As important as medical image annotation for your medical institution may be, it’s best not to pursue the process in-house. The complexity and resource demand it puts will require you to dedicate an entire department to it, pushing your budget extensively. There is no guarantee of good returns either as you won’t be experienced in managing such a process.
Thus, it’s best to outsource image annotation services for your medical image annotation needs to a dedicated agency. Outsourcing the medical image annotation task can provide you with the following benefits:
- Cost Reduction
One way to reduce the costs associated with annotation is to get the image annotation process performed by an external data annotation services agency. The economies of scale and currency exchange value benefits (if the agency is in a developing country) can save you a lot of money without compromising on the quality of work. Plus, you don’t have to worry about training, personnel management, equipment, and other miscellaneous costs, further saving you money. - Compliance Guarantee
Experts at a data annotation company constantly update themselves with the latest regulatory demands related to the field. They can, therefore, ensure that your annotated images are not out of line with the latest medical standards. - Data Privacy and Security
A dedicated data annotation services agency will protect your data and privacy since such agencies have strict operational protocols implemented to prevent any associated problems. Their compliance framework with medical data protection rules like HIPAA also helps here, besides their implementation of industry-best data and privacy protection solutions. - Quick Turnaround Times
The complexity of medical image annotation can delay the completion time of the project. But with the expertise and experience of data annotation experts at an outsourcing agency, coiled with the right equipment and operational procedures, the same project can be completed on schedule.

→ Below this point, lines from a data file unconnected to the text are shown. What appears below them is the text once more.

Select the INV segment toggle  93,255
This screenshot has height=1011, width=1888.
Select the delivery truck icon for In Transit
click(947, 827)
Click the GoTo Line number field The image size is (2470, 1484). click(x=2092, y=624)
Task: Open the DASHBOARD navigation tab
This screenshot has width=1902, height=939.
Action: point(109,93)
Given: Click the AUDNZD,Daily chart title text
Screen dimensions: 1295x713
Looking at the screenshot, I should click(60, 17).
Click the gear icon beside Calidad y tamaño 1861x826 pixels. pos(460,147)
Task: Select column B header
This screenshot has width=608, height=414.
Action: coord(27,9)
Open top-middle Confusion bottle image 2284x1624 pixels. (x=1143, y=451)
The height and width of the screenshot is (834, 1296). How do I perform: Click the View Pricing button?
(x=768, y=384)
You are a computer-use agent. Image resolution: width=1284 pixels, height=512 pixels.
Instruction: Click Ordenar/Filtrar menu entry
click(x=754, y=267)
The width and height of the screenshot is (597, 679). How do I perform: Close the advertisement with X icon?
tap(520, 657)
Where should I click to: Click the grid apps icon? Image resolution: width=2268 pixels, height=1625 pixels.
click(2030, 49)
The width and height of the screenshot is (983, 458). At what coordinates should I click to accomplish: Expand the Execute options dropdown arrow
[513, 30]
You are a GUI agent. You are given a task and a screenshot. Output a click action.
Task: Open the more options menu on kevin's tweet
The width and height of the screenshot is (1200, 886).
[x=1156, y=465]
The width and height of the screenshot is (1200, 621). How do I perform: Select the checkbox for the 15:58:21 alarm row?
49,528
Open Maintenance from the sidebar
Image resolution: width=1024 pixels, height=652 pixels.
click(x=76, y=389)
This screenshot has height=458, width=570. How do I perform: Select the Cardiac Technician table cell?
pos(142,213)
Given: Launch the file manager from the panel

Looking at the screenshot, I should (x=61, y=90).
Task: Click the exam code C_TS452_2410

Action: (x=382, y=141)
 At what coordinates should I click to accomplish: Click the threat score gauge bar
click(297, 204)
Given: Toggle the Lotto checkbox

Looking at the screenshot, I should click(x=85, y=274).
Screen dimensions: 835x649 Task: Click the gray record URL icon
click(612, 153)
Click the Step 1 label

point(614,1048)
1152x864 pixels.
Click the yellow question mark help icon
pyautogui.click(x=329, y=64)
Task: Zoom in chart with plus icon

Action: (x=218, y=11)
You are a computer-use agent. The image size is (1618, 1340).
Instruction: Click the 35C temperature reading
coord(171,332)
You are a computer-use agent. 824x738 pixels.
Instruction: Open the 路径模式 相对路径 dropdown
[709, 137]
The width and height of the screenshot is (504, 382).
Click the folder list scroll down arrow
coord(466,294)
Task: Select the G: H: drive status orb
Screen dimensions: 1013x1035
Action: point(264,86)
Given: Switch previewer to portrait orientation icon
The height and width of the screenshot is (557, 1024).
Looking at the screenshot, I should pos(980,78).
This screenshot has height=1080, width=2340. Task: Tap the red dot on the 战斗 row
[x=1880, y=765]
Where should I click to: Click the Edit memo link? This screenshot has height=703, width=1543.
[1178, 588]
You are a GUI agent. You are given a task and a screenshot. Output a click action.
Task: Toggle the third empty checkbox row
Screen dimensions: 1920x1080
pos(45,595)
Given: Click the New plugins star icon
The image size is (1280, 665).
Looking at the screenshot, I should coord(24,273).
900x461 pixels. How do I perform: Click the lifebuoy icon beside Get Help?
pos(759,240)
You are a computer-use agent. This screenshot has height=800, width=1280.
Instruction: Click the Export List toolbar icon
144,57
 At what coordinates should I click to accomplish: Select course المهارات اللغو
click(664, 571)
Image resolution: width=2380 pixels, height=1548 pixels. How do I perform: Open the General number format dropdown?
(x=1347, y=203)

If the agency has branches in different time zones, then the annotation can occur continuously without end-of-day stoppage. This means your time to market in implementing the required AI models gets shortened, aiding your competitiveness and helping your patients receive on-time treatment. - Instant Access to Experts
The searching for and hiring of medical image annotation experts can take time, during which you’ll be losing money as well. You can skip that queue if you outsource image annotation services to a dedicated agency. They will have as many experts as needed at hand, preventing delays in your project’s commencement.
Such quick access at your project’s beginning also helps you to use those experts as guides to determine the best way to progress the project. Their experience and skill sets can make up for the lack of same at your end, leading to possibly better-than-expected outcomes.
Conclusion
The healthcare sector continues to make progress that can help treat patients better and improve institutions’ business prospects simultaneously. The adoption of automation is one major way to do it, with image analysis AI helping to solve many of the sector’s problems. With the right data annotation experts working on your image annotation project, your healthcare institution too can benefit from the technology, adding value to your medical image data. If you lack in-house annotation experts, the best way to overcome medical image annotation challenges would be by seeking the assistance of experts from a dedicated data annotation outsourcing agency.